AI Hairy then displayed 12 hairstyle options through the large glass pane in front of Sam. He was able to alter the look from front to back, to see the styles more defined. Sam selected the favorite hairstyle and length option, and the AI placed Sam’s image inside the hairstyle model for final signoff. Hairy then completed the styling in roughly 45-minutes with the “minimal conversation” option selected by Sam.
Asset and Legacy Planning with AI
Sam was living a beautiful life. Being an architect was financially rewarding, and he knew it was prime time to adjust his financial plans to include asset and legacy protection. Parker, the service robot and PC, downloaded the most updated PrecisionWealth™ technology and proceeded to ask Sam a series of 50 questions—all related to behavior, finances, risk, and death.
The AI-driven in-depth learning program tailored each question as the algorithms processed the previous answers. In less than two hours, Sam had a mid-level financial plan that would be reviewed and adjusted every 90 days. Sam looked into Parker’s retina-scanning eyes. Once Sam’s identity was confirmed, $275,000 immediately transfers to the custodian for investment.

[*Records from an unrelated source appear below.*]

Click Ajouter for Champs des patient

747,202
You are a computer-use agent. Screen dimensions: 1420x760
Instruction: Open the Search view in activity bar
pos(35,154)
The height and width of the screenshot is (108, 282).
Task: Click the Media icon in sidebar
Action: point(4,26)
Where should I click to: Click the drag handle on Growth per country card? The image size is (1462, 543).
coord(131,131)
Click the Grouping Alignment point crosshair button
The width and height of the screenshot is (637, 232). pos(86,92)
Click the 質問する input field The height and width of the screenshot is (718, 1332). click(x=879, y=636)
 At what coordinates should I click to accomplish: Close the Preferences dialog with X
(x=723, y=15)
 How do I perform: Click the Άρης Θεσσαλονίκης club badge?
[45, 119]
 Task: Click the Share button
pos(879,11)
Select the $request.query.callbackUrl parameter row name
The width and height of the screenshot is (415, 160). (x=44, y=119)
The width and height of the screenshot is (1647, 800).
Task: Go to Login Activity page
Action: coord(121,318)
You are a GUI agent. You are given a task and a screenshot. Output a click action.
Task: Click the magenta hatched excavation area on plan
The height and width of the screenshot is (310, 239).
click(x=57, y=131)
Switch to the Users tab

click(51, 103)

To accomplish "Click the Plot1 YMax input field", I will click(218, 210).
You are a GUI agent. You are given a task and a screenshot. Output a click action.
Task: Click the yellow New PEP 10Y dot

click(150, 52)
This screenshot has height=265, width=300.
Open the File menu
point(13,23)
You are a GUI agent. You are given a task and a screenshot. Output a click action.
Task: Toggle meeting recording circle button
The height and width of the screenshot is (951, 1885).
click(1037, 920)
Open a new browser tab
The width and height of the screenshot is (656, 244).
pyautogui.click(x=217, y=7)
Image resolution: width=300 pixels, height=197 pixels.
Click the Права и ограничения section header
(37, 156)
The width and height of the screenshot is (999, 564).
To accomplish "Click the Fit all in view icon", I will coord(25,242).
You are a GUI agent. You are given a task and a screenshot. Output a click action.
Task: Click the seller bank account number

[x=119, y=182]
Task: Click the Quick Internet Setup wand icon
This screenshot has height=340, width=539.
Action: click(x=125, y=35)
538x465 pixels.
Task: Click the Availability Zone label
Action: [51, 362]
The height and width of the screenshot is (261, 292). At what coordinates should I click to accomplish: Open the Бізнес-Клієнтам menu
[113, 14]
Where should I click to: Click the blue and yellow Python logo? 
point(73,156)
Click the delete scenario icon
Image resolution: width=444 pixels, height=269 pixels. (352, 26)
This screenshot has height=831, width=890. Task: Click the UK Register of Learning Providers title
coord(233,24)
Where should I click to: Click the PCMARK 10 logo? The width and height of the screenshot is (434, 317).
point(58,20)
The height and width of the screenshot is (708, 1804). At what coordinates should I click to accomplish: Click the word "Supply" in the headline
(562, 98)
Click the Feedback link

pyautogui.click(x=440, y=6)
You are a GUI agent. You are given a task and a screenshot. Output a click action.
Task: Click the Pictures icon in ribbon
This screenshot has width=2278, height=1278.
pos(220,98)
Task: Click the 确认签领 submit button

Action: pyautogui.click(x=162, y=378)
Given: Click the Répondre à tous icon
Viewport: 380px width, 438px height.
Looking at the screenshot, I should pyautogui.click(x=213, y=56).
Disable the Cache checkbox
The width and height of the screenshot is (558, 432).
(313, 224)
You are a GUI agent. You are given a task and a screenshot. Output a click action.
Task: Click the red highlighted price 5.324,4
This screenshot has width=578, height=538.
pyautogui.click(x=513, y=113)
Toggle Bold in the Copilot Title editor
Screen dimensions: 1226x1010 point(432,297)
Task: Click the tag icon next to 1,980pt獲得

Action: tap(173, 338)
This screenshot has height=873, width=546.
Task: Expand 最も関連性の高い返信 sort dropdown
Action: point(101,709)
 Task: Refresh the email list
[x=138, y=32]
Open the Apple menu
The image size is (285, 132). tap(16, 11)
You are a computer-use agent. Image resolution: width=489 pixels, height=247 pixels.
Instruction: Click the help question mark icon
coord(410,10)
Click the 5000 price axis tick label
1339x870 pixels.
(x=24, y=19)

Sam is also charitably inclined to help the Boys and Girls Clubs of America. PrecisionWealth™ suggested a life insurance policy for the funding of an endowment in Sam’s name. His eyes were then scanned using biometrics for underwriting. Over 60 tests were conducted via the retina scan. After AI searches through Sam’s history and financial data, the underwriting gets approval in seconds.
Sam goes the entire day without one human interaction.
Abrupt Changes That Transform
Sam’s story will move from fiction to non-fiction faster than any reader imagines. It’ll happen almost overnight. Time allowed our forefathers decades to transform from agriculture to industry. They had time to adjust, learn, and adapt; time to rebalance themselves, careers, and lifestyles.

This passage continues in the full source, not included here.